→ **Work request**
Rewrite the rows starting with the line that contains "Describe the element at coordinates (363, 187)" and going on through the end of the rows, replacing "screenshot" with "screen capture" and keeping everything else the same. Leave the pictures out.
---------- Records for the task
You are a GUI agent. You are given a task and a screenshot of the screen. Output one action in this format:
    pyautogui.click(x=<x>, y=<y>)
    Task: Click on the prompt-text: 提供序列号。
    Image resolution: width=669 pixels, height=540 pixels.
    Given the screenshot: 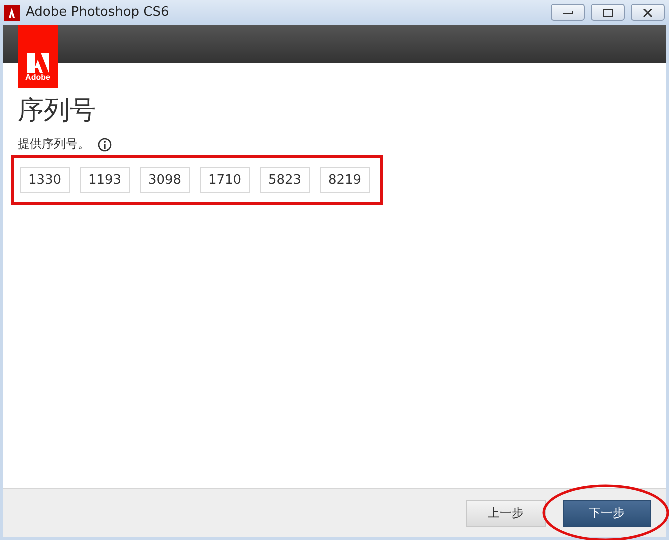 What is the action you would take?
    pyautogui.click(x=54, y=144)
    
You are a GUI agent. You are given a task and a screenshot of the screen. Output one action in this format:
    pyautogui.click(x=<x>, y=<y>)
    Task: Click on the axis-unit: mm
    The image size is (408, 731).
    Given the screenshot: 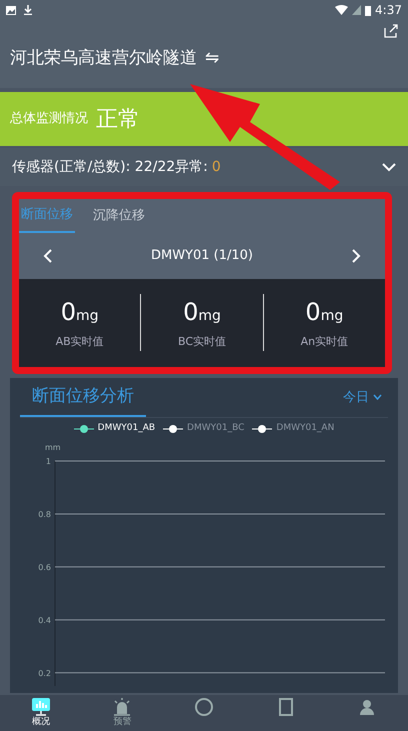 What is the action you would take?
    pyautogui.click(x=53, y=447)
    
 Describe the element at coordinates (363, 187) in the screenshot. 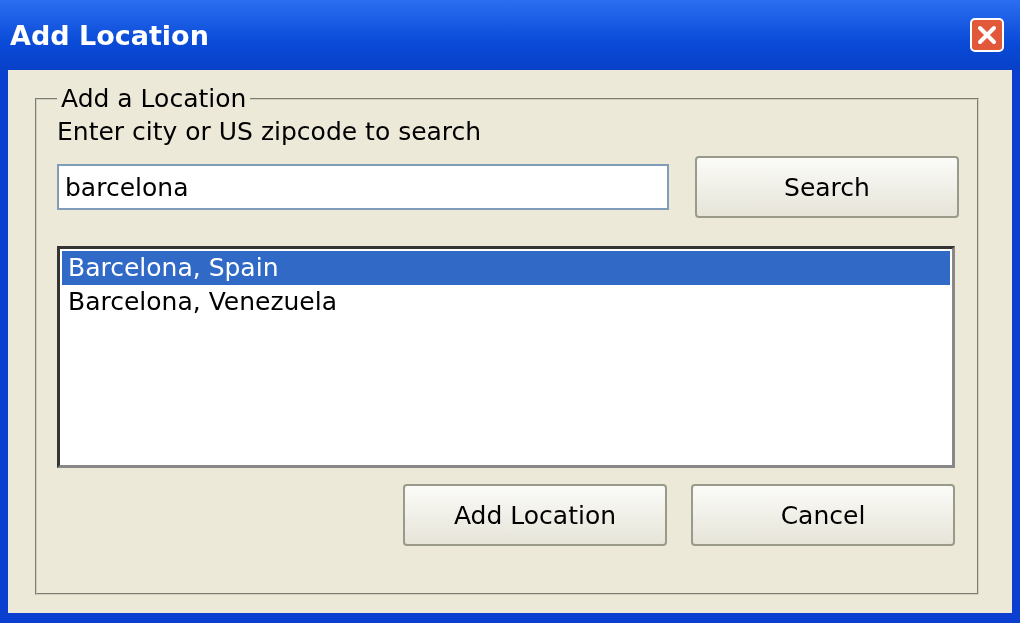

I see `search-field: barcelona` at that location.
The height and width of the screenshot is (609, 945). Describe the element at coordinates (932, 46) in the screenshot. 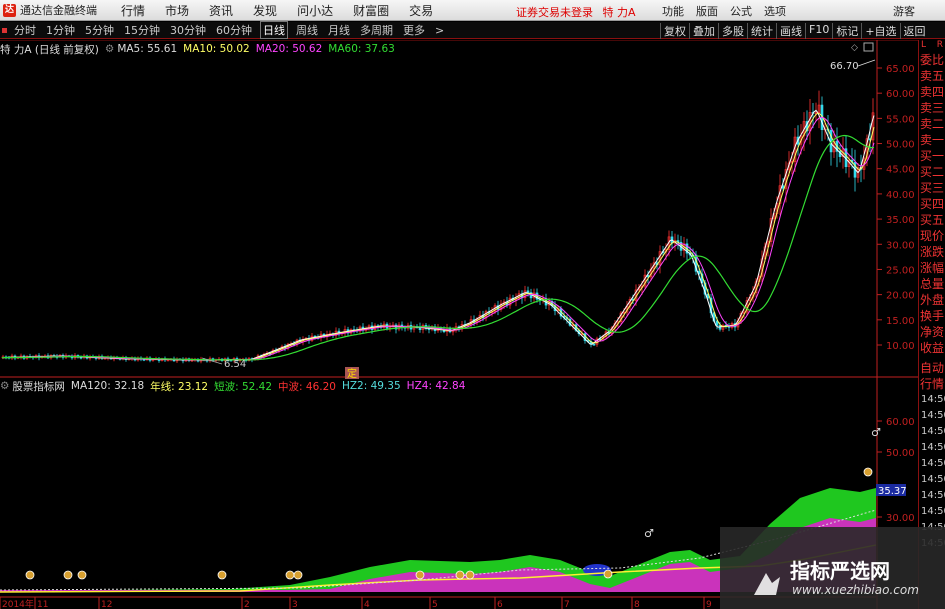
--------------------
→ **Output of the task**
 Describe the element at coordinates (363, 187) in the screen capture. 

I see `search-field: barcelona` at that location.
The height and width of the screen capture is (609, 945). Describe the element at coordinates (932, 46) in the screen capture. 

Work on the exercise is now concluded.